Route of administration:
Details on study design:
TYPE OF TEST(S) USED: patch test (epicutaneous test)

- Type of application: occlusive
- Description of patch: Finn Chambers (Epitest, Finland) on Scanpor tape (Norgesplaster, Norway)
- Vehicle/solvent: petrolatum
- Concentrations: 2% of test substance
- Testing/scoring schedule: patch tests were applied with Finn Chambers on Scanpor tape to healthy skin of the back for 2 days and skin reactions were read 1 day later (Wilkinson, D. S. et al., 1970).
- Removal of test substance: after 2 days

* Reference: Wilkinson, D. S. et al. (1970): Terminology of contact dermatitis. Acta dermato-venereologica, 50.4, 287-292

Results and discussion

Results of examinations:
Ceramic workers:
- Number of subjects with positive reactions: 7 (3.7%)
- Number of subjects with negative reactions: 183 (96.3%)
Healthy volunteers:
- Number of healthy subjects with positive reactions: 0
- Number of healthy subjects with negative reactions: 92
- No positive reactions to one or more allergens specific to the ceramics industry were discovered in healthy volunteers.
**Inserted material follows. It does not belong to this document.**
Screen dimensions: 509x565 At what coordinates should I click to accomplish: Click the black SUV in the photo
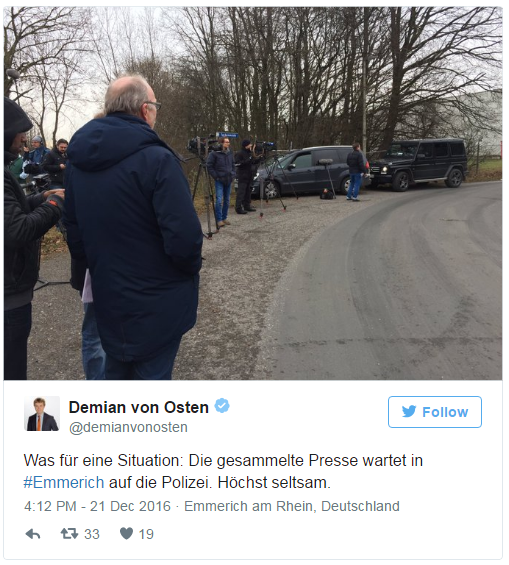point(419,164)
Applicant's summary and conclusion

Motolese, A. et al. (1993) investigated the skin sensitising properties of 29 allergens among them red iron oxide in 190 workers (126 enamellers and 64 decorators, 119 females and 71 males) from 5 ceramics factories using occupational test series. The participants were tested with 2% red iron oxide in petrolatum using Finn Chambers on Scanpor tape (patch test) which also contained the remaining 28 allergens to be tested. Furthermore, 2% red iron oxide in petrolatum was tested in 92 healthy volunteers that were not ceramics workers, but cadets of a military academy using the same testing conditions as for workers. The authors observed that 7/190 (3.7%) of the participants showed positive reactions to red iron oxide. In addition, no positive reactions were observed in the healthy volunteers.
The study exhibits methodological deficiencies in the study design and reporting shortcomings. The workers and healthy volunteers were not fully described, since age, medical history about allergy or medication, exposure history and persistence or absence of healthy effects were not specified. Presence of aggravating factors in home and workplace was not specified which makes it impossible to identify any confounding factors that might influence the results. Furthermore, the authors did not consider any other confounding factors such as healthy worker effect or cross-reactivity of nickel, cobalt and iron, which might influence the results of sensitisations. The volume of the test solution was not mentioned, and the reading of skin reactions was done just once at 24 hours after removal of the test substance, but at least two readings are required according to the recommendations of the European Society of Contact Dermatitis guideline. Then, the scoring system was not mentioned, but generally, the scoring criteria recommended by International Contact Dermatitis Research Group (ICDRG) should be used. Positive control and extent of exposure (frequency, magnitude and duration of repeated induction patches followed by challenge patch) were not described. The test substance was obtained directly from the chemical industries supplying ceramic producers and no description of the test item was given (purity and impurities unknown) and therefore it is unclear whether any of the skin reactions were a cause by the test item itself or any impurity.